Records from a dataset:
•••••

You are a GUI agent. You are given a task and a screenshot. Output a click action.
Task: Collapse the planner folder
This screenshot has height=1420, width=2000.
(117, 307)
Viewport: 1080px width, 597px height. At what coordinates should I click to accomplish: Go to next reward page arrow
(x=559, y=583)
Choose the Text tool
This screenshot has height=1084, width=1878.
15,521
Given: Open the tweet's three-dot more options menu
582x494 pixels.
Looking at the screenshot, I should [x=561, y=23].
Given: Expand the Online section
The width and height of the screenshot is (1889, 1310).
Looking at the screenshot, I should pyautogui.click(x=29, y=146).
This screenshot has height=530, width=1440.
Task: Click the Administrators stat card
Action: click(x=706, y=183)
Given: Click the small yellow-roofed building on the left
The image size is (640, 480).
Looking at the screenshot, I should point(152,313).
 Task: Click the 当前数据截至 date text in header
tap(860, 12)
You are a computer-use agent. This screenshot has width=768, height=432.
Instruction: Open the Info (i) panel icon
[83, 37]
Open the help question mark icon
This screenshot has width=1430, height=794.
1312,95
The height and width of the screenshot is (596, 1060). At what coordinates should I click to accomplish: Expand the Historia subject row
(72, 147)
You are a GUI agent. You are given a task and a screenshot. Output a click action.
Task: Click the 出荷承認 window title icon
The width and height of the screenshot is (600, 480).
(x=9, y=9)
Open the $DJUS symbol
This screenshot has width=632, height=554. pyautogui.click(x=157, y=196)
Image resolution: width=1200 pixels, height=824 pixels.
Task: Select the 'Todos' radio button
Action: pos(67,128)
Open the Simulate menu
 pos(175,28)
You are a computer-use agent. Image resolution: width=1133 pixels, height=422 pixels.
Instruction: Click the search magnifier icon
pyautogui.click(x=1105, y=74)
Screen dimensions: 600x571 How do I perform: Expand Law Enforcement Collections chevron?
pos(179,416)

•••••

WHAT YOU ARE ASKED TO DO: Output the lines above as a numbered list, leaving out any blank lines.

TASK RESULT:
1. You are a GUI agent. You are given a task and a screenshot. Output a click action.
2. Task: Collapse the planner folder
3. This screenshot has height=1420, width=2000.
4. (117, 307)
5. Viewport: 1080px width, 597px height. At what coordinates should I click to accomplish: Go to next reward page arrow
6. (x=559, y=583)
7. Choose the Text tool
8. This screenshot has height=1084, width=1878.
9. 15,521
10. Given: Open the tweet's three-dot more options menu
11. 582x494 pixels.
12. Looking at the screenshot, I should [x=561, y=23].
13. Given: Expand the Online section
14. The width and height of the screenshot is (1889, 1310).
15. Looking at the screenshot, I should pyautogui.click(x=29, y=146).
16. This screenshot has height=530, width=1440.
17. Task: Click the Administrators stat card
18. Action: click(x=706, y=183)
19. Given: Click the small yellow-roofed building on the left
20. The image size is (640, 480).
21. Looking at the screenshot, I should point(152,313).
22.  Task: Click the 当前数据截至 date text in header
23. tap(860, 12)
24. You are a computer-use agent. This screenshot has width=768, height=432.
25. Instruction: Open the Info (i) panel icon
26. [83, 37]
27. Open the help question mark icon
28. This screenshot has width=1430, height=794.
29. 1312,95
30. The height and width of the screenshot is (596, 1060). At what coordinates should I click to accomplish: Expand the Historia subject row
31. (72, 147)
32. You are a GUI agent. You are given a task and a screenshot. Output a click action.
33. Task: Click the 出荷承認 window title icon
34. The width and height of the screenshot is (600, 480).
35. (x=9, y=9)
36. Open the $DJUS symbol
37. This screenshot has width=632, height=554. pyautogui.click(x=157, y=196)
38. Image resolution: width=1200 pixels, height=824 pixels.
39. Task: Select the 'Todos' radio button
40. Action: pos(67,128)
41. Open the Simulate menu
42.  pos(175,28)
43. You are a computer-use agent. Image resolution: width=1133 pixels, height=422 pixels.
44. Instruction: Click the search magnifier icon
45. pyautogui.click(x=1105, y=74)
46. Screen dimensions: 600x571 How do I perform: Expand Law Enforcement Collections chevron?
47. pos(179,416)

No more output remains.